» **ЗАДАНИЕ 1**
Перепишите записи с самого начала до строки с «Select the Pinterest» включительно и замените в них «Cosmonautics Museum» на «Space History Museum». Всё остальное оставьте без изменений.

Вообще очевидно стремление Метенева обеспечить стабильное социальное развитие завода известными ему способами: создать слой работных людей (№ 85) или хотя бы закрепить ссыльных (№ 108), организовать ежегодный наряд сотни крестьян с верховьев Лены – первый шаг к приписке (№ 101), активно привлекать к заводским работам за плату коренное население (№ 86, 136), организовать школьное обучение (№ 111), добиться духовной устойчивости заводского общества (№ 113, 117). Однако Тамгинский завод оставался заводом ссыльных (тоже беспрецедентный случай), и социальная стабильность была там практически недостижима (№ 82, 89, 90, 94, 97, 110, 112, 114, 129). В известном смысле, производственную организацию его можно рассматривать как далекий прообраз системы позднейших времен. Впрочем, это касается всей казенной горнозаводской промышленности.

» **ЗАДАНИЕ 2**
Сократите абзац фрагмента о Тамгинском заводе, который начинается словами «Вообще очевидно стремление Метенева», до списка основных фактов.

» **ИСХОДНЫЕ ЗАПИСИ**
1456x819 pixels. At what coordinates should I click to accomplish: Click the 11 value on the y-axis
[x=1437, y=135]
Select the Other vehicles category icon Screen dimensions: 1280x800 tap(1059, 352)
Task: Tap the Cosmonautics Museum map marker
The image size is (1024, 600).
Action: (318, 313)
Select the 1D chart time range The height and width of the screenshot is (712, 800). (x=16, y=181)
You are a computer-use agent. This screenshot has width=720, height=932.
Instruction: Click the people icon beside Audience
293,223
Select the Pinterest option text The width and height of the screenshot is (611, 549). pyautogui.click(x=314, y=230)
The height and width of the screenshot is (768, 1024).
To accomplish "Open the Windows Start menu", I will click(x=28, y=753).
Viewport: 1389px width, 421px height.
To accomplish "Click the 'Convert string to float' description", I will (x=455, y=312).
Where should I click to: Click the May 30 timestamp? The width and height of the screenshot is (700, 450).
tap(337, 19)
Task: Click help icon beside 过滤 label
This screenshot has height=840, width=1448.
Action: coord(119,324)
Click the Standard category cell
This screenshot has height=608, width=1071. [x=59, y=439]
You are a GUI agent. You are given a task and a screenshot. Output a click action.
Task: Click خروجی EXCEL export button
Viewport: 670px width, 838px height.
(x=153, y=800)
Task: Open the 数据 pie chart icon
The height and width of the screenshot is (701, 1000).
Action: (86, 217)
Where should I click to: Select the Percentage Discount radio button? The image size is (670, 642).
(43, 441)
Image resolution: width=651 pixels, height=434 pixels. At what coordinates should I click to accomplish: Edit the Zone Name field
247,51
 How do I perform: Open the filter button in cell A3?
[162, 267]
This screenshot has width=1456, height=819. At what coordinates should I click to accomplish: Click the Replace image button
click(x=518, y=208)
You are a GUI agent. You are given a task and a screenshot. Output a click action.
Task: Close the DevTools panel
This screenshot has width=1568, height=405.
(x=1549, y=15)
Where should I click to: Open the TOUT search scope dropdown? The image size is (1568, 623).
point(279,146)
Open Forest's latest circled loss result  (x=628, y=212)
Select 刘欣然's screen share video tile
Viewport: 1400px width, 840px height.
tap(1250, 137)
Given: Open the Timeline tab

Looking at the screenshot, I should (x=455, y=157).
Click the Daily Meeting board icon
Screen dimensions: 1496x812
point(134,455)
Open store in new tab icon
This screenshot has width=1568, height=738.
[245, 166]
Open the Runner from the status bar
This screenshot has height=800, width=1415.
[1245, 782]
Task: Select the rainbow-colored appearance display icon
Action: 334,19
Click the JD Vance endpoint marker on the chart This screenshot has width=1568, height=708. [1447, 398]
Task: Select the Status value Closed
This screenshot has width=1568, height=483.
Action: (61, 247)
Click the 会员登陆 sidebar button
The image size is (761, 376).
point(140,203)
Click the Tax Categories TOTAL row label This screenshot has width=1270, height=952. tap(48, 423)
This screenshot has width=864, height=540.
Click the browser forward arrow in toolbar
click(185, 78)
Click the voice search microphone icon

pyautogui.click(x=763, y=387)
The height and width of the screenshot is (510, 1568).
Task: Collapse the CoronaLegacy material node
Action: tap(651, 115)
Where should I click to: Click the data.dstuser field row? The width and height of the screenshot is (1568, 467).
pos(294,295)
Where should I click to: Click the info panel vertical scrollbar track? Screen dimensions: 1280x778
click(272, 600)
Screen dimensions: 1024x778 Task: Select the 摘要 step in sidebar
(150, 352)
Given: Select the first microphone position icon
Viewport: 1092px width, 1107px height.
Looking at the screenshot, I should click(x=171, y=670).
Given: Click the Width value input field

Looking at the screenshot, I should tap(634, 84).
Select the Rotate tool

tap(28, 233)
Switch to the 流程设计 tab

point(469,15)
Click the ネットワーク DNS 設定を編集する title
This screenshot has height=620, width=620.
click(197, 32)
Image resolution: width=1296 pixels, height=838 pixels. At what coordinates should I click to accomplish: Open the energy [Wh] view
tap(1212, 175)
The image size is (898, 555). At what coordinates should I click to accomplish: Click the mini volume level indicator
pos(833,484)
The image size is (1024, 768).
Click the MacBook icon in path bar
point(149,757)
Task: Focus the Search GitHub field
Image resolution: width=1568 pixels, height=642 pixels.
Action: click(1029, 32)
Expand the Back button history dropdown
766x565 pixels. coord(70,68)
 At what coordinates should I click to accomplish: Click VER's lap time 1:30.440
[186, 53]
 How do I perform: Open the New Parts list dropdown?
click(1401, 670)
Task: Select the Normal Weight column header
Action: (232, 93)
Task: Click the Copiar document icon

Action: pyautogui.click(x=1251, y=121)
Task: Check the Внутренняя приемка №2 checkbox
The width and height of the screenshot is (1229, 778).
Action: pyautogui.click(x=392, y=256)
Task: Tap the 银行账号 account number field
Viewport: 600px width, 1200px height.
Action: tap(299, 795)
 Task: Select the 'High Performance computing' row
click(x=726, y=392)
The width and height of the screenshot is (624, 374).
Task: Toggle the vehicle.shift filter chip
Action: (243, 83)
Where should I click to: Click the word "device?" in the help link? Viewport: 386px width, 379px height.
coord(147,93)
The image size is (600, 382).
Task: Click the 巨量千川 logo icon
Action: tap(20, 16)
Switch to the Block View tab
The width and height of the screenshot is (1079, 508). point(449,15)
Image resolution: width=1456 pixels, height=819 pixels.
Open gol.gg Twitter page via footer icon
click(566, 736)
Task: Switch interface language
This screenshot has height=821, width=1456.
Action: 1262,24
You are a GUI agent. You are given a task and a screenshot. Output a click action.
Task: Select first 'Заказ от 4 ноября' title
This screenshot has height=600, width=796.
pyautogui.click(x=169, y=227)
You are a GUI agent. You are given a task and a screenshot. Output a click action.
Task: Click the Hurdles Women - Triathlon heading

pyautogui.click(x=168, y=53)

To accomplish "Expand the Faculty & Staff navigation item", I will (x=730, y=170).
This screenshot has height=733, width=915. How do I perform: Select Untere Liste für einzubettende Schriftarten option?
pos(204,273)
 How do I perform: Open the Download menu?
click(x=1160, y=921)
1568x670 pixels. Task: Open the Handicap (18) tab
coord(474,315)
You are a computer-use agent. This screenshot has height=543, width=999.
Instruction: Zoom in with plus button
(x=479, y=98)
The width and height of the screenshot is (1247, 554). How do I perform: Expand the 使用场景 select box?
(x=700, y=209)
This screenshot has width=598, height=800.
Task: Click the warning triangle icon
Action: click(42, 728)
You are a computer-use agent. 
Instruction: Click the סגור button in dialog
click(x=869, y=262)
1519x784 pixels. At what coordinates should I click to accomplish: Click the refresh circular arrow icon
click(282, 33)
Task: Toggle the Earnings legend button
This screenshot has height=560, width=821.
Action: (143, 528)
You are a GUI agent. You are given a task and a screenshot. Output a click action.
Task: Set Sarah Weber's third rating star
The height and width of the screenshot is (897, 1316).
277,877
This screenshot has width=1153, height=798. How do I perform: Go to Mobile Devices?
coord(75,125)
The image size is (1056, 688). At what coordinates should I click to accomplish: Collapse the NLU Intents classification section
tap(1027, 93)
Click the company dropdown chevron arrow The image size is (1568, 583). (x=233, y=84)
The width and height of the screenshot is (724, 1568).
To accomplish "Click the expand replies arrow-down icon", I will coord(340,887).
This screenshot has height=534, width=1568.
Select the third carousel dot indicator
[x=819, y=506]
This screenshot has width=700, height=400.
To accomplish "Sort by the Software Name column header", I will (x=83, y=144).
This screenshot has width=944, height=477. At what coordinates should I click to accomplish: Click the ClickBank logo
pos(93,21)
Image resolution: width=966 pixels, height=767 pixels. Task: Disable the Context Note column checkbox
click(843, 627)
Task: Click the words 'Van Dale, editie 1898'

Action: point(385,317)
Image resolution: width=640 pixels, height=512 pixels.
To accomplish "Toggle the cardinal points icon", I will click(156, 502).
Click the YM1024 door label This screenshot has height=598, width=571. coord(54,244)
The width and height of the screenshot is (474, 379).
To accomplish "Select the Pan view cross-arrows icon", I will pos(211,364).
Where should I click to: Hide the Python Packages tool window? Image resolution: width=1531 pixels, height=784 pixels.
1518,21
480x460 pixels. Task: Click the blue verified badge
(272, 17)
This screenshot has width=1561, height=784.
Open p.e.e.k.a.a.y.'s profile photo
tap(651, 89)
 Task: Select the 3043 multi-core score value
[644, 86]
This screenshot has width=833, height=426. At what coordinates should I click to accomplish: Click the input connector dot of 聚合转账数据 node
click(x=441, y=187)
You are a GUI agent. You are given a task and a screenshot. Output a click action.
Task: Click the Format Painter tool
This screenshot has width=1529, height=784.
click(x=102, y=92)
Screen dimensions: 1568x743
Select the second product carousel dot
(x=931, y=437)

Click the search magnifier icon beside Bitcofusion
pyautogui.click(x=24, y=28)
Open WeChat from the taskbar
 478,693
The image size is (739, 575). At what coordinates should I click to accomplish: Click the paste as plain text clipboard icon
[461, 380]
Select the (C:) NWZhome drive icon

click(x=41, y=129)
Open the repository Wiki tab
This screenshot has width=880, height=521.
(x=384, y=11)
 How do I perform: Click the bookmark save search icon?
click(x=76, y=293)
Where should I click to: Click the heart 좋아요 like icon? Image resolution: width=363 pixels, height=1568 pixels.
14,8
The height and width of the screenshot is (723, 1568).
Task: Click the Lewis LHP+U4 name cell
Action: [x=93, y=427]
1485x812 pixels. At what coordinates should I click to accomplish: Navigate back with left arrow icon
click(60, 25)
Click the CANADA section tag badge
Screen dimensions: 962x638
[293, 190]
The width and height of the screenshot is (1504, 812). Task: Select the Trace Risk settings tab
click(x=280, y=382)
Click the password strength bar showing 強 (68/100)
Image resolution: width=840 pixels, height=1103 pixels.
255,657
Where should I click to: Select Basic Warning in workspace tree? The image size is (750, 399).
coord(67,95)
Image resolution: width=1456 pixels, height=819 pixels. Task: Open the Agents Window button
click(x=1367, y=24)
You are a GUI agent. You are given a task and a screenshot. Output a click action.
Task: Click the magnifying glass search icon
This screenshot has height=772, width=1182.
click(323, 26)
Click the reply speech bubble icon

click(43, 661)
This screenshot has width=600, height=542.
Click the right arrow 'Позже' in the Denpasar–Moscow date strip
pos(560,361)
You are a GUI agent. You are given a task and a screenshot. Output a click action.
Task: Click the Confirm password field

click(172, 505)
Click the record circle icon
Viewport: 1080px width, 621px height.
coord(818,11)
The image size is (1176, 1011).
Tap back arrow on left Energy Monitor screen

» **ПРАВИЛЬНЫЙ ОТВЕТ 1**
1456x819 pixels. At what coordinates should I click to accomplish: Click the 11 value on the y-axis
[x=1437, y=135]
Select the Other vehicles category icon Screen dimensions: 1280x800 tap(1059, 352)
Task: Tap the Space History Museum map marker
The image size is (1024, 600).
Action: (318, 313)
Select the 1D chart time range The height and width of the screenshot is (712, 800). (x=16, y=181)
You are a computer-use agent. This screenshot has width=720, height=932.
Instruction: Click the people icon beside Audience
293,223
Select the Pinterest option text The width and height of the screenshot is (611, 549). pyautogui.click(x=314, y=230)

» **ПРАВИЛЬНЫЙ ОТВЕТ 2**
Способы, которыми Метенев стремился обеспечить стабильное социальное развитие завода:
- создать слой работных людей или хотя бы закрепить ссыльных;
- организовать ежегодный наряд сотни крестьян с верховьев Лены, то есть сделать первый шаг к приписке;
- активно привлекать коренное население к заводским работам за плату;
- организовать школьное обучение;
- добиться духовной устойчивости заводского общества.

Итог:
- завод оставался заводом ссыльных, что тоже было беспрецедентным случаем, и социальная стабильность там была практически недостижима;
- его производственную организацию можно рассматривать как далекий прообраз системы позднейших времен, и это касается всей казенной горнозаводской промышленности.